The aggregate claims $\sum_{X=i}^N X_{i}$ has a compound Poisson distribution with the following individual claim distribution: $P(X=1) = \frac{1}{3}$ and $P(X=3) = \frac{2}{3}$.
Also, we are given that $P(S=4)=P(S=3)+6P(S=1)$.
Question: Find the expectation of claim count N or $E[N]$.
Attempt: I know that $E[S]=E[N]E[X]$ implies $E[N]= \frac{E[S]}{E[X]}$.
Also, $E[X]=(1) \frac{1}{3}+(3)\frac{2}{3} = \frac{7}{3}$
I am just a bit confused with how to retrieve E[S] given that $P(S=4)=P(S=3)+6P(S=1)$.
You can't.
The point of the exercise is to understand how to express the given relationship in the aggregate claims random variable in terms of the Poisson rate parameter. In other words, consider the event $S = 1$. This can only occur if $X_1 = 1$ and $N = 1$, because it is impossible for $X = 0$. Therefore $$\Pr[S = 1] = \Pr[(X_1 = 1) \cap (N = 1)] \overset{\text{ind}}{=} \Pr[X_1 = 1]\Pr[N = 1] = \frac{1}{3} \lambda e^{-\lambda},$$ where $\lambda = \operatorname{E}[N]$ is the Poisson rate.
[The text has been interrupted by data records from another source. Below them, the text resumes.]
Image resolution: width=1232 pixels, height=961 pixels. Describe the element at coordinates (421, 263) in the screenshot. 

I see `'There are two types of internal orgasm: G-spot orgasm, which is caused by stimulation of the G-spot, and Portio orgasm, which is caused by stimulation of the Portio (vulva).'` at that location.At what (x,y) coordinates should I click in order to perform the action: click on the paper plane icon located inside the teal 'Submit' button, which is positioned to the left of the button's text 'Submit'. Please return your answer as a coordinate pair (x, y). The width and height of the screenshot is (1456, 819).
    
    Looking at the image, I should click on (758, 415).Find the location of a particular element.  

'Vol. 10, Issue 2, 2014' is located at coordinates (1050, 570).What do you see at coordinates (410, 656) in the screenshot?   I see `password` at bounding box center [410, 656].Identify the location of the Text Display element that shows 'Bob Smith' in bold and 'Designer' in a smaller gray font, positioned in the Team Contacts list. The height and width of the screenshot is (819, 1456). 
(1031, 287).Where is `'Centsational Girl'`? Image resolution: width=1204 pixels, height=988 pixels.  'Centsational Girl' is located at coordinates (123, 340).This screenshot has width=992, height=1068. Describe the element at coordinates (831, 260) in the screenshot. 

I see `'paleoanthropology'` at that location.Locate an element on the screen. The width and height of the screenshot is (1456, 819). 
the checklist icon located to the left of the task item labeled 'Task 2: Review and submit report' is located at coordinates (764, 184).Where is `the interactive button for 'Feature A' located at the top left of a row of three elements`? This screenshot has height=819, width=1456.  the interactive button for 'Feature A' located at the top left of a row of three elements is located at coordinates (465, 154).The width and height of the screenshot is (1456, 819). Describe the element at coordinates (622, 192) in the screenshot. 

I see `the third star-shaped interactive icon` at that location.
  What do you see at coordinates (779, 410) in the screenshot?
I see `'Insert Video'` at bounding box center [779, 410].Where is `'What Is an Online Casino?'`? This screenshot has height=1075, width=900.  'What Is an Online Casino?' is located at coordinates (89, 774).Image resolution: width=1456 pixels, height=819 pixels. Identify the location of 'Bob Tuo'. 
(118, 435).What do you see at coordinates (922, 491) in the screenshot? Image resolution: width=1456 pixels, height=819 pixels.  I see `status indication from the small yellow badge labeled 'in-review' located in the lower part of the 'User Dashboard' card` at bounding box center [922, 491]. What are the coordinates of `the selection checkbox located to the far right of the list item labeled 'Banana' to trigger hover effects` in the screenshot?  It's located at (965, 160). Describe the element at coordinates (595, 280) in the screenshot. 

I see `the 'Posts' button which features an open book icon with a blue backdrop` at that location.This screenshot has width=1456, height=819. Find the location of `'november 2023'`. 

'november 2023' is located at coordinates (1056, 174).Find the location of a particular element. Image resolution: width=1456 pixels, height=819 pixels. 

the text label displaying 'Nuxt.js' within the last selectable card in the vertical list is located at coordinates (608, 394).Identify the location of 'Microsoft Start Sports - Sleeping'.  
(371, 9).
Similarly, $$\Pr[S = 3] = \Pr[(X_1 = X_2 = X_3 = 1) \cap (N = 3)] + \Pr[(X_1 = 3) \cap (N = 1)].$$ This is because again, the only possible outcomes for $X$ are $1$ and $3$, and so the only way to get an aggregate of $3$ is if $N = 3$ and each $X_i = 1$; or $N = 1$ and $X_1 = 3$.
Can you now reason how to get $\Pr[S = 4]$? Then, solve the resulting equation for $\lambda$.